Appeal to make blood donation a habit

Thalassemic children seek help of Delhiites There are more than 2,000 patients in Delhi and they require 3,500 units of blood per month and about 35,000 units of blood in a year

Bindu Shajan Perappadan

NEW DELHI: Appealing for the gift of life on the occasion of World Blood Donor's Day this Tuesday, thalassemic children here in the Capital have asked Delhiites for something very personal this year: make blood donation a habit.

Totally dependent on regular blood donation to stay alive, the thalassemic children have sought the help of "Delhiites with a heart" to procure 3,500 unit of blood per month, enough to cover the requirement of the registered thalassemia children in the city.

Asserting the fact that "thalassemics want to live not just exist", children registered with Thalassemics India, an organisation working in the area, have put forth their problems, which do not allow them to lead a comfortable life and often even forces them to buy blood illegally.

"The Indian Red Cross Blood Bank has been helping 870 thalassemic children by giving blood free of cost. Other regional blood centres, including Guru Teg Bahadur Hospital, LNJP Hospital, Deen Dayal Upadhyya Hospital, Hindu Rao Hospital and Rotary Blood Bank have been helping thalassemia patients by giving blood,'' said Thalassemics India secretary, Shobha Tuli.

"This, however, is not sufficient and the children at times face acute shortage of blood. Ill children are then forced to wait for several days till their turn comes on the blood availability list. And it is in this light that the children have issued the appeal,'' she added.

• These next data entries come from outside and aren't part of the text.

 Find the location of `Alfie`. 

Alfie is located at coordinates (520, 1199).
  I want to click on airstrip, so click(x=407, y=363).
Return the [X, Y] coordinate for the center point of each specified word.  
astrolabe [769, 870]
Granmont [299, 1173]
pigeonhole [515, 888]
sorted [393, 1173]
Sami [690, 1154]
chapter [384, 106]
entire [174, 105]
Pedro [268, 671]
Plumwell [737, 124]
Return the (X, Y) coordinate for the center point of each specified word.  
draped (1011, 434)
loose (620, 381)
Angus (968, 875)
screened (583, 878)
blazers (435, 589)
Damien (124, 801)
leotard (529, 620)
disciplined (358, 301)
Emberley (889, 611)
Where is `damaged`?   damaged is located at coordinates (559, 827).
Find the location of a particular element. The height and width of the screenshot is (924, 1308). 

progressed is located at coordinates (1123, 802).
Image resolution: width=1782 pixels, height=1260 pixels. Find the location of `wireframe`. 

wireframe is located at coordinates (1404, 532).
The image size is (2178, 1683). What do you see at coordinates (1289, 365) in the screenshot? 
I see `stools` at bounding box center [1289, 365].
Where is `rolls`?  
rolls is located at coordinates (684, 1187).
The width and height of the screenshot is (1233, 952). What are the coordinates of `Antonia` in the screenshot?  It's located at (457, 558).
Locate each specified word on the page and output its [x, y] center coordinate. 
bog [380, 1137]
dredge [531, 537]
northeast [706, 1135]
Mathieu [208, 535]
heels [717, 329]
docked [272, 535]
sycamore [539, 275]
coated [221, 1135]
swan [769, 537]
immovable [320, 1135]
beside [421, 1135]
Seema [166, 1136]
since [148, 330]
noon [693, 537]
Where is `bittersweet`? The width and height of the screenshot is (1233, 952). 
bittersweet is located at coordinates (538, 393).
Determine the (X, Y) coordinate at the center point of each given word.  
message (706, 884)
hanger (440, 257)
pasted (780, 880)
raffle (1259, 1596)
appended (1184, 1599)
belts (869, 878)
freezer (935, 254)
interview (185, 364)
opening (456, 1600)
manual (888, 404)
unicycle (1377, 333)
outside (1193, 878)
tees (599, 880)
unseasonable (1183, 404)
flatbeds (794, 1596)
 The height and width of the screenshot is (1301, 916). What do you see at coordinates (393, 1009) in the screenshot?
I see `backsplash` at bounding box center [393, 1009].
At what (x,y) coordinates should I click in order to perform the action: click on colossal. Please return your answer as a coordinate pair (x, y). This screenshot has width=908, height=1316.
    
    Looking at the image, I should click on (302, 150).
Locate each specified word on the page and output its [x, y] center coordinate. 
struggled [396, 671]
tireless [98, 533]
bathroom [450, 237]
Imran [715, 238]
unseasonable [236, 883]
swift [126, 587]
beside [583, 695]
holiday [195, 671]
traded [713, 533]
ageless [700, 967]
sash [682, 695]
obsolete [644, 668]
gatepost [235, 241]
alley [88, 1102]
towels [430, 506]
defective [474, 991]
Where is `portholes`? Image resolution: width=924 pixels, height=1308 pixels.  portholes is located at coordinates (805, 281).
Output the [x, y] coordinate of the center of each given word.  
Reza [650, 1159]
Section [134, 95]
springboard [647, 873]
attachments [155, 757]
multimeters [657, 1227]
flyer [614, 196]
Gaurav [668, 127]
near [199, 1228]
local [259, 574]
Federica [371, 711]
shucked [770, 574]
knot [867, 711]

Thalassemia is a genetic blood disorder and children need one to two units of blood each month for maintaining a normal haemoglobin level in the body. "If the patients do not receive blood on time their haemoglobin goes down, they feel weak till the time they receive their next blood transfusion. Lack of co-ordination among blood banks and zero emphasis on thalassemia prevention has caused a situation where in Delhi alone 15-20 children are added to the list each month and the supply of blood is not able to keep up with the demand. Sadly, there is no one reliable one-stop point for blood procurement where the process is simplified for these children,'' said a health official.